**TO DO:**
Repeat exactly, and only, the lines of the entries below from the one with "Level 121-150 (194, 472)" through the one with "694 (128, 317)", both ends included.

**DATA SUPPLIED:**
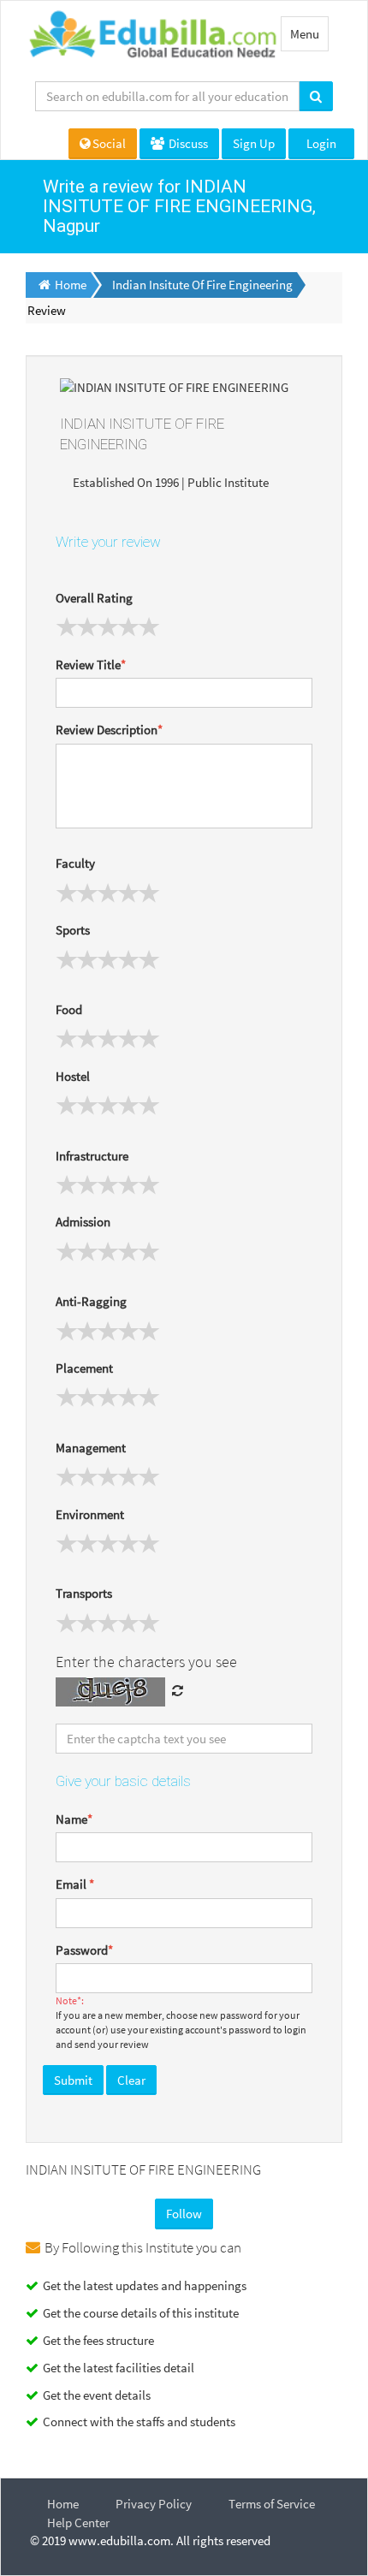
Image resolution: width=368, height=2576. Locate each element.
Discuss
...
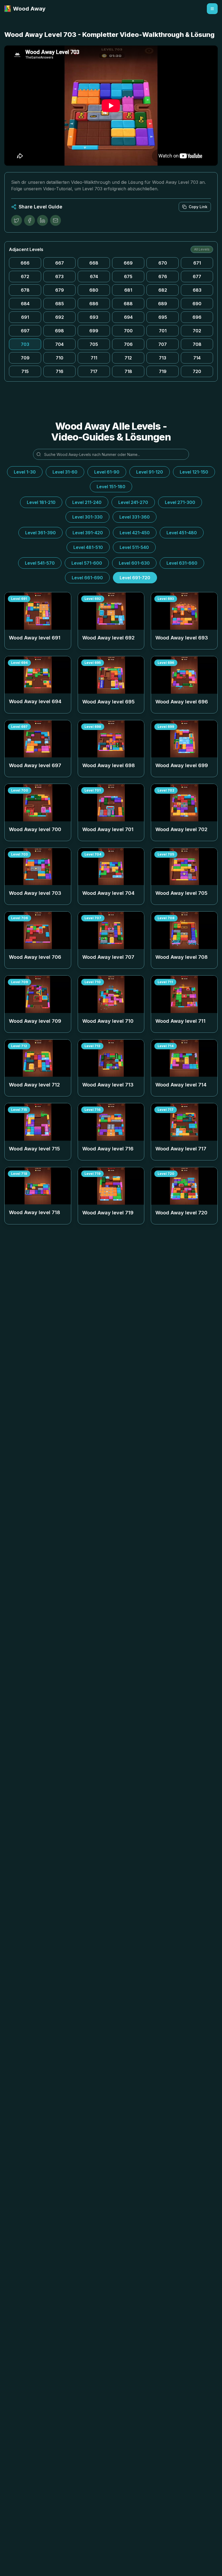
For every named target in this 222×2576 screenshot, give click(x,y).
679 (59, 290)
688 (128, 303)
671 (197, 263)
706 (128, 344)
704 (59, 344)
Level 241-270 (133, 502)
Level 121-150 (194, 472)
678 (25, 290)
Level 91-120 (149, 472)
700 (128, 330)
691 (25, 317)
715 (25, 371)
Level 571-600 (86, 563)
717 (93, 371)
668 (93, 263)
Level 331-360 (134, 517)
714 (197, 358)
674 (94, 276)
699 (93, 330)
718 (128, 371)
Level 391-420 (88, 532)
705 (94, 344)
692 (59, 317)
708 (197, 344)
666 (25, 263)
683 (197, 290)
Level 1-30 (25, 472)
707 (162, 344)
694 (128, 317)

**TASK SOLUTION:**
Level 121-150 (194, 472)
678 (25, 290)
Level 91-120 (149, 472)
700 (128, 330)
691 (25, 317)
715 (25, 371)
Level 571-600 (86, 563)
717 (93, 371)
668 (93, 263)
Level 331-360 (134, 517)
714 (197, 358)
674 (94, 276)
699 (93, 330)
718 (128, 371)
Level 391-420 (88, 532)
705 (94, 344)
692 (59, 317)
708 (197, 344)
666 (25, 263)
683 (197, 290)
Level 1-30 (25, 472)
707 (162, 344)
694 (128, 317)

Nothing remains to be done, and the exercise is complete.